Hold That Thought — Paris Blogging and Family Doings. . .

Remember when I mentioned, last post, that we had a busy weekend ahead with visiting family. Well, the weekend was busy, and although it’s behind me now, it’s going to take me a bit to return to full strength. Or what passes for that these days. . . It was lovely watching the cousins together and so sweet bringing a toddler into our bed in the morning (our last experience with this after so many such mornings over the decades. Bittersweet).  Reading new books to the Four, who insists on having them read three or four times in a row so that she can eventually recite all the words along with you. . . Spreading the art supplies all over the dining table. Watching the grand piano transformed into a Wendy house! Hearing both the Four and the Eleven (11??!!) play their piano pieces. Wonderful all the noise, the crowding ’round the dinner table stretched to its full length on Sunday evening.

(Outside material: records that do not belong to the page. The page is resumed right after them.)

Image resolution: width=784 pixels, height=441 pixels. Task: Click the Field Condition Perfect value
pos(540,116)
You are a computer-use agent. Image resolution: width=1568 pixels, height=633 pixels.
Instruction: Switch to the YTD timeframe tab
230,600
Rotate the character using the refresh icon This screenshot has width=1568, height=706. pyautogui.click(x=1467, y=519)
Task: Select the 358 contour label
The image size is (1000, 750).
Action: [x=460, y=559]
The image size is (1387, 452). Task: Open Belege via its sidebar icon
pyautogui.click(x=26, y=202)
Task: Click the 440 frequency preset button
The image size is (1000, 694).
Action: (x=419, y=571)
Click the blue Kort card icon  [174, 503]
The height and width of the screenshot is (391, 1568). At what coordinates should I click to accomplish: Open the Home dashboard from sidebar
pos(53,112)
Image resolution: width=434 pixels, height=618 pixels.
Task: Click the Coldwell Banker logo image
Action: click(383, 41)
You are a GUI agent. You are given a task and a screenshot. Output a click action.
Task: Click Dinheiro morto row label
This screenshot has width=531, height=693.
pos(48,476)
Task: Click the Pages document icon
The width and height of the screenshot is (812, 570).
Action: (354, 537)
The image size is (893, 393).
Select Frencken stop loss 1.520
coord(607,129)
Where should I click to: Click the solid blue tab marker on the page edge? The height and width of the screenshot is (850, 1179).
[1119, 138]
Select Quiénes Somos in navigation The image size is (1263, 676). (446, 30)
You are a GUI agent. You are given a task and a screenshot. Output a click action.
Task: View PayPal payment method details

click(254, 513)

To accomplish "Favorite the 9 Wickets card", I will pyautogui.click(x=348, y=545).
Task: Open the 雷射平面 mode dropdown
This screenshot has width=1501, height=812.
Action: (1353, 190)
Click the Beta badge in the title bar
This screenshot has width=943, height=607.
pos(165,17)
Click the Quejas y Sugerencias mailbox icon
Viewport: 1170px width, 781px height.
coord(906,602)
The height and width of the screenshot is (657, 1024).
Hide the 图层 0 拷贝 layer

But in a 1000 square feet, with four visiting bodies accommodated, all the escape nooks that usually serve to replenish no longer offer respite. And given that I had a week of  waking for several hours 2AM to 4 or 5AM-ish. . . . I’m doddering a bit at the moment.

So the post I began writing this morning, which has already hoovered up 90 minutes of my day, will wait for completion and posting tomorrow. Instead, I offer this glimpse in the form of a page from my travel sketchbook. These images were scribbled in Institut du Monde Arabe on our last day in Paris this past June. I’m including them in a post about that last day — and thinking about last days of trips, last days in Paris, as I prepare to head there again without that charming fellow who accompanied me last time. I promise you that post will deliver a grand view, some art, delicious food, and a possible celebrity sighting.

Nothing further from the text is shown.